Neural Style Transfer
Sponsored by ZKM | Center for Art and Media Karlsruhe, 2018

Project Description: An interactive installation that uses neural networks for real-time AI-driven style transfer.
That artificial neural networks can be used to create non-photorealistic as well as photorealistic images was demonstrated for the first time by Gatys, Ecker, and Bethge of the University of Tübingen in 2015 with their article »A Neural Algorithm of Artistic Style« (Leon A. Gatys, Alexander S. Ecker, Matthias Bethge, Bethge Lab, University of Tübingen, arXiv, 2015). The network combines the characteristics of a particular artistic style with the content of an arbitrary image. Back in 2015, however, it took several minutes to render photographs in the style of contemporary painters. This has now been reduced dramatically at KIT by utilizing a neural network pre-trained with 1.2 million images.

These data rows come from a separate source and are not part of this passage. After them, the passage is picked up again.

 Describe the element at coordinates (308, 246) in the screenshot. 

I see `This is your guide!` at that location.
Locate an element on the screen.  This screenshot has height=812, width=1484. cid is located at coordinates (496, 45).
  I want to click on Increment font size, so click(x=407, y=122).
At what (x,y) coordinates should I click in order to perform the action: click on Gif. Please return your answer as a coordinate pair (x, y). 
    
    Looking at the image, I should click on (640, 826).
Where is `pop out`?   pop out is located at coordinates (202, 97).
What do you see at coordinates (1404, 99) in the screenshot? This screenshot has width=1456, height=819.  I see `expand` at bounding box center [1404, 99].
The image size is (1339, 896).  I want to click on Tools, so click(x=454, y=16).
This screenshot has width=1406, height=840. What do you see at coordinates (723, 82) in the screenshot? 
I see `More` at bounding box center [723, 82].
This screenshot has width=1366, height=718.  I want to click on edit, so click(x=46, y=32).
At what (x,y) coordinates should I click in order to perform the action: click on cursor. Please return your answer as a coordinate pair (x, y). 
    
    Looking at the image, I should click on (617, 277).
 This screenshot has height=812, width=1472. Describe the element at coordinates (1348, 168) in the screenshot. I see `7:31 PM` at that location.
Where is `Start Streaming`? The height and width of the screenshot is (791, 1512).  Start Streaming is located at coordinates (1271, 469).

The neural network transfers elements of the image shown in the righthand corner of the monitor onto the image of the video camera. Although the first algorithms based on artificial neural networks were introduced in the 1940s, it is only in recent years that they have come to dominate various applications of classic machine-based vision and image processing. The decisive reason for this leap forward is frequently attributed to the convergence of two factors: first, technological developments that enabled parallel processing by sensors and facilitated significantly more complex construction of networks, known as Deep Neural Networks; second, the availability of data in very large quantities which could be utilized to train the networks via the Internet and modern sensors.